For his part, Duane retrieves a memory from the 2006 Long Drugs Challenge where Sarah Jane got into the field at the last possible second when Natalie Gulbis withdrew on the first tee. Sarah Jane quickly got to 2 under before arriving on the tee of a par 3 that tournament officials had shortened. Duane was unaware.
“It was the first good shot she hit all day,” Duane said. “It went over the green, over the car park, it nearly hit a cow in this farm. We made double.”
There’s no lack of memories, and there’s always someone to get coffee with on the road. The Smiths like to find the best little café in town at each tour stop.
“When it’s good, it’s worth every second that it’s a little harder,” Sarah Jane said. “I’m sure sometimes it would be easier to have someone you could say ‘See you later’ at the end of the day and come back fresh.”
Marriage is challenging for the Smiths in a way that’s totally opposite from a long-distance relationship, where there are almost no shared experiences around which to base small talk. When they’ve been on the course together all day, there isn’t much fresh material to discuss at home. Even with the best intentions to keep the golf talk to the golf course, that’s difficult. Duane sometimes will try to dig up an interesting story, only to have his wife tell him that news broke days ago. Sarah is on social media. Duane is not.

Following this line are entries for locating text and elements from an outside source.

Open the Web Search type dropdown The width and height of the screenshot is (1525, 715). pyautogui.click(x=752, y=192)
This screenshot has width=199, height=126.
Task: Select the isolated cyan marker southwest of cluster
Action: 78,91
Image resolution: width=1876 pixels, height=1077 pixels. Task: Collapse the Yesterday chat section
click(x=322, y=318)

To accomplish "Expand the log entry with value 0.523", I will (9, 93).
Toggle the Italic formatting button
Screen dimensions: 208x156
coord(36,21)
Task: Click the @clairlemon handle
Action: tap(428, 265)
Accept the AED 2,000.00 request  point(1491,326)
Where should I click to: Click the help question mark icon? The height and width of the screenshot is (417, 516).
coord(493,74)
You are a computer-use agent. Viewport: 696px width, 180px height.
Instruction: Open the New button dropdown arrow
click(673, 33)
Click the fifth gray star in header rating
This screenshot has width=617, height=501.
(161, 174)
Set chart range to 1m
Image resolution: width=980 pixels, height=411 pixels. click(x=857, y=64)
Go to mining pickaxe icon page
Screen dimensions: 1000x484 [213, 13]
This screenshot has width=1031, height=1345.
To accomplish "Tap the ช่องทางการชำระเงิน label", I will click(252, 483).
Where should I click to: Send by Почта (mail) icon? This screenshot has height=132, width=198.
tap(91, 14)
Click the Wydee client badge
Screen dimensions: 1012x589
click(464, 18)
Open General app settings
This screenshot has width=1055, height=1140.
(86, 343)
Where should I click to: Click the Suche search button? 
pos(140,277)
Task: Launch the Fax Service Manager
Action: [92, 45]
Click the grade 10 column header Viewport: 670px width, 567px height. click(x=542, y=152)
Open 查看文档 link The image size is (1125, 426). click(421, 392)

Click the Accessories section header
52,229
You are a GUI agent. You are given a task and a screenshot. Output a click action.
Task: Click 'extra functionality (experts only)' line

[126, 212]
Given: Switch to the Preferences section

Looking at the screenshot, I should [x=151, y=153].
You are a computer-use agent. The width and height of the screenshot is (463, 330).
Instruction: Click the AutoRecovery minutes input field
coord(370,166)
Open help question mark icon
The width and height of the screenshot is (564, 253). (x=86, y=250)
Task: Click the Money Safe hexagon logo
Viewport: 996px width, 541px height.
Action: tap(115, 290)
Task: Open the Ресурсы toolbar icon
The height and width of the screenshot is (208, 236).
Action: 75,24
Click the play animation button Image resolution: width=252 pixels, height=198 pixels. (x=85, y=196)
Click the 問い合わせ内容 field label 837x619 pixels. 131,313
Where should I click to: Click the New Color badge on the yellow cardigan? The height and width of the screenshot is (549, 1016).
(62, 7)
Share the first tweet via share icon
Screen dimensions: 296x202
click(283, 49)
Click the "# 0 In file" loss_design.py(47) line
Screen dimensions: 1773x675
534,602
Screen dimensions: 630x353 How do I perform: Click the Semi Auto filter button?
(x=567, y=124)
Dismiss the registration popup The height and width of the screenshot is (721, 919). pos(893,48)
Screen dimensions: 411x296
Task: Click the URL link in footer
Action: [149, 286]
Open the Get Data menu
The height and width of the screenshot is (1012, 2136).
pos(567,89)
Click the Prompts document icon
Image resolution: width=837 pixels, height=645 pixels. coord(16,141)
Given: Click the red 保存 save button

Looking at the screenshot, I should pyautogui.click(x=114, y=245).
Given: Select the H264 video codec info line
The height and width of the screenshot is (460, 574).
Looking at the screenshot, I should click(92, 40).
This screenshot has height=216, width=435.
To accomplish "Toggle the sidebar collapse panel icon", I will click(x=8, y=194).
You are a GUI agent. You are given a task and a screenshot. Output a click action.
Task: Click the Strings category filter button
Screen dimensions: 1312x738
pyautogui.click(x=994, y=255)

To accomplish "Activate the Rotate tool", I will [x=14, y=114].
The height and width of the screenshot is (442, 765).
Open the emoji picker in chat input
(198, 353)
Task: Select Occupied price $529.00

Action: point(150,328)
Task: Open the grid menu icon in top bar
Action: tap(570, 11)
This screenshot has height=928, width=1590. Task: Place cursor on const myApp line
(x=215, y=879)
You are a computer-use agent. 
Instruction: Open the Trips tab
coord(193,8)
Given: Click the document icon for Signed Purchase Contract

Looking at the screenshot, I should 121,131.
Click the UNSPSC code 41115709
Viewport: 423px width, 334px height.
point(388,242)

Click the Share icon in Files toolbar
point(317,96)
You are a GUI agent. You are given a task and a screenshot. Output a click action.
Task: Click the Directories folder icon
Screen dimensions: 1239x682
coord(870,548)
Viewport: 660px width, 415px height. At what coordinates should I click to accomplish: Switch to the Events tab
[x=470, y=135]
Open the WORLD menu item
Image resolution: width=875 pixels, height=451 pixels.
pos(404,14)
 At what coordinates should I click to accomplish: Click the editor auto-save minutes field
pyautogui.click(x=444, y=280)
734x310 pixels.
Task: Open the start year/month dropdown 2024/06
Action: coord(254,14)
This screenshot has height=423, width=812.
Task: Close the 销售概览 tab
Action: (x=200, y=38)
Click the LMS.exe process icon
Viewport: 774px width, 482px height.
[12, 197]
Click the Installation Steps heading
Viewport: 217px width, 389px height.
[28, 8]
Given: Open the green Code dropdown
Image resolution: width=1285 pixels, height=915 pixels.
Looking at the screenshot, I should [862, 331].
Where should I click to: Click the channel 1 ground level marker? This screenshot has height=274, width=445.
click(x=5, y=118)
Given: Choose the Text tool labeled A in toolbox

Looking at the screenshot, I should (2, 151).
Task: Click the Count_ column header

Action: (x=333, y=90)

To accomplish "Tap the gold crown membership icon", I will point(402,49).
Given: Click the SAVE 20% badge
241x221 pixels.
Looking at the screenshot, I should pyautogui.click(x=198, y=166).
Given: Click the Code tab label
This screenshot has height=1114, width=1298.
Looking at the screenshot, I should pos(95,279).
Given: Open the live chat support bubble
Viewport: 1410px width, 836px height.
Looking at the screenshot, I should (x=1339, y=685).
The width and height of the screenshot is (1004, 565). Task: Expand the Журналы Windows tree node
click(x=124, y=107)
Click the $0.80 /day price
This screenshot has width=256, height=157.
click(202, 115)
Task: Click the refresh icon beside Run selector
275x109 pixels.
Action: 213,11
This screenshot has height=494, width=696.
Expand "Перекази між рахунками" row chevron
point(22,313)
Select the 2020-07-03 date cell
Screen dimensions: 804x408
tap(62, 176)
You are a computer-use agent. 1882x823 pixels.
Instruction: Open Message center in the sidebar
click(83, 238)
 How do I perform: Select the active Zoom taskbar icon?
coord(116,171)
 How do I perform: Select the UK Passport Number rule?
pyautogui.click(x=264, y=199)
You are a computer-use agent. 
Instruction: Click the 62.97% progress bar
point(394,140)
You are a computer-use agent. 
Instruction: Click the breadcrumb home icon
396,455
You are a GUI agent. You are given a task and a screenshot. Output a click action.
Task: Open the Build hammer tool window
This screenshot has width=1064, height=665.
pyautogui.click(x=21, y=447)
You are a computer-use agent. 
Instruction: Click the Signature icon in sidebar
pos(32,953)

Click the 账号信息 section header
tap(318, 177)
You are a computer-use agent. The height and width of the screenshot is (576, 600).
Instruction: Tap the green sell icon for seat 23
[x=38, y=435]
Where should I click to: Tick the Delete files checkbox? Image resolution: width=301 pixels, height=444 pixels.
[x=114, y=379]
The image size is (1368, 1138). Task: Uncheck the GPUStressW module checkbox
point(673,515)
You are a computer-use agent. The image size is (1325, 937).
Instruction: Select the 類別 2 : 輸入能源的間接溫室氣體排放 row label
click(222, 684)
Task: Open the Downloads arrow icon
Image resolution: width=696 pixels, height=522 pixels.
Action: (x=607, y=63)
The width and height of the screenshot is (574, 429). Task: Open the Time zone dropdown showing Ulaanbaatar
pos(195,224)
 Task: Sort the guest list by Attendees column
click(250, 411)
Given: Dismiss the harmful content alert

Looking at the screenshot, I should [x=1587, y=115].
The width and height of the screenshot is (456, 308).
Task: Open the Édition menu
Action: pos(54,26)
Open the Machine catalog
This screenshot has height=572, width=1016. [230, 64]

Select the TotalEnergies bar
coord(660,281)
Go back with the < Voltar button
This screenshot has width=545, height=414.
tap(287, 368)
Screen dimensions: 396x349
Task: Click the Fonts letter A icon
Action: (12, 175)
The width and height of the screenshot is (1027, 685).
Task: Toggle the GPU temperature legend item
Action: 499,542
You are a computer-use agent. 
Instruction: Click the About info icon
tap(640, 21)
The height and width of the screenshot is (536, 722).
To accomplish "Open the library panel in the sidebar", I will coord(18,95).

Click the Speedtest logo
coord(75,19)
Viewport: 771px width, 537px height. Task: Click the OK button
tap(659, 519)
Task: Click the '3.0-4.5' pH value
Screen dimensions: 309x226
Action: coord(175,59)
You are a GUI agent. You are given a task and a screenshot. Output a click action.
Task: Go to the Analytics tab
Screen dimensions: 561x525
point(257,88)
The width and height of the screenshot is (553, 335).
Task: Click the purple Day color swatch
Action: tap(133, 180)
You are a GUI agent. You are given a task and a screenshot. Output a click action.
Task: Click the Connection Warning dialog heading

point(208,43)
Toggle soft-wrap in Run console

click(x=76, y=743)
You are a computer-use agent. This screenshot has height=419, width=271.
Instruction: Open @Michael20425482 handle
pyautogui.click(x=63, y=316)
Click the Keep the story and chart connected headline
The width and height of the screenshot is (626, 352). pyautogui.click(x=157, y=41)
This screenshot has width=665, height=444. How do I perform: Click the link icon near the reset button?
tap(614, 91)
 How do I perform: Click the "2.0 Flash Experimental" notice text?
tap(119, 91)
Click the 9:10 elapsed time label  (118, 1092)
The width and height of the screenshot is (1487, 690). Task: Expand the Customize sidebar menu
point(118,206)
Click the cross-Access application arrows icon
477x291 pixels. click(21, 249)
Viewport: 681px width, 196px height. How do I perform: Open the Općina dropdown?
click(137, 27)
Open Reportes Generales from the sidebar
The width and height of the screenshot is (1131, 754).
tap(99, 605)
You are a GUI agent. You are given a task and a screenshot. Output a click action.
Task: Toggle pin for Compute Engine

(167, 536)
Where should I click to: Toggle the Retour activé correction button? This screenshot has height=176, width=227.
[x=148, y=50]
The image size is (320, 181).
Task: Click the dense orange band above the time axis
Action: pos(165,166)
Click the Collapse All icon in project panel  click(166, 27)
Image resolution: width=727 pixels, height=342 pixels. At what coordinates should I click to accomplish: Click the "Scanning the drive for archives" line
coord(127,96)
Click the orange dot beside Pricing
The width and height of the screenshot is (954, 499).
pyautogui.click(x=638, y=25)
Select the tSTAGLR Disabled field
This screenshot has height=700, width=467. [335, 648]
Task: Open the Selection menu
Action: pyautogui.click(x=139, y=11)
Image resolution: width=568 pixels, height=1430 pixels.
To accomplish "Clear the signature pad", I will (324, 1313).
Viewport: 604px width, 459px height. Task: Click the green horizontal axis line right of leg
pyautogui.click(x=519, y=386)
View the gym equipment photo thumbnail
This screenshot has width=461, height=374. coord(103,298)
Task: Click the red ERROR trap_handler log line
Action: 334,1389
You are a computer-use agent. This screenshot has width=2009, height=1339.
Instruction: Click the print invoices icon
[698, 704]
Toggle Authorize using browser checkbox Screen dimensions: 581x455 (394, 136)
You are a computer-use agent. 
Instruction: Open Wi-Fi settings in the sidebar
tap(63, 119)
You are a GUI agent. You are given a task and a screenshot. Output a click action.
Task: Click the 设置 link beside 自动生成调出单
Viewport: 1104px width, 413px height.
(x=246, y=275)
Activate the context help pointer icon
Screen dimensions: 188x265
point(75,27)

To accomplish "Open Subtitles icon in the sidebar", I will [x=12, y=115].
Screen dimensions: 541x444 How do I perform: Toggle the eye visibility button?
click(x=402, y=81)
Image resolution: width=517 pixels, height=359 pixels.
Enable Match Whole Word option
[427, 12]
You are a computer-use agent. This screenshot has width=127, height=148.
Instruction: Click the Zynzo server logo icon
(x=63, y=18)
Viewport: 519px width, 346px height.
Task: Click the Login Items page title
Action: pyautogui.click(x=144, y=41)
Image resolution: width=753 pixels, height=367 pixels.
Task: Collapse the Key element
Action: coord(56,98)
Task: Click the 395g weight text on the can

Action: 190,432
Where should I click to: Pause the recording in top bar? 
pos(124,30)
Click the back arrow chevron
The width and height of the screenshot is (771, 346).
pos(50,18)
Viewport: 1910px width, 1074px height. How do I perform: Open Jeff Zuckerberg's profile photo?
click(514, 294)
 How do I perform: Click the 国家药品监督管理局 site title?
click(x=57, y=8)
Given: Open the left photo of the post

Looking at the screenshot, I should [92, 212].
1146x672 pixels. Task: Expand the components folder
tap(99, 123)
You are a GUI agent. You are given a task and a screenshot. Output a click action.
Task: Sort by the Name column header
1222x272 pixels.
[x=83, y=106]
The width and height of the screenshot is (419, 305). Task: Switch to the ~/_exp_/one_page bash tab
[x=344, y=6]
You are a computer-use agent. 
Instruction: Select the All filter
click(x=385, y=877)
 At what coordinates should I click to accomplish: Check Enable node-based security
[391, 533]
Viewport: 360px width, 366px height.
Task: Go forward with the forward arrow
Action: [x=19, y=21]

Just as golf fans would like for the Smiths to reveal the great secret to making this married partnership work, Sarah Jane would sometimes like to know just how you manage to break through for an LPGA Tour win. She’s still chasing her first one.
There is no guidebook for either. Smith, feeling on Sunday as if she were playing better than the results showed, asked swing coach Sean Foley if he could recommend some reading material that would tell her how to bring it all together.
“He’s like: ‘There’s no book, you idiot. Keep showing up, it’s going to turn around.’ He just kind of set me straight,” Sarah said.
Foley has been not just a swing coach but often a voice of reason and inspiration for Sarah Jane on this journey. A lesson before the Kingsmill Championship two weeks ago left Sarah Jane with such a good feeling about her game that she could even take positives away from a missed cut.
The way Sarah Jane’s mind works, bad play produces more nerves than good play. She’s still not going to get worked up, no matter what happens by the end of the weekend at the Women’s Open. Take it from the person who knows her best.
“It would take a lot to ever see Sarah fist pump,” Duane said. “I don’t think you’ll ever see it.”
Julie Williams is a Florida-based freelance writer.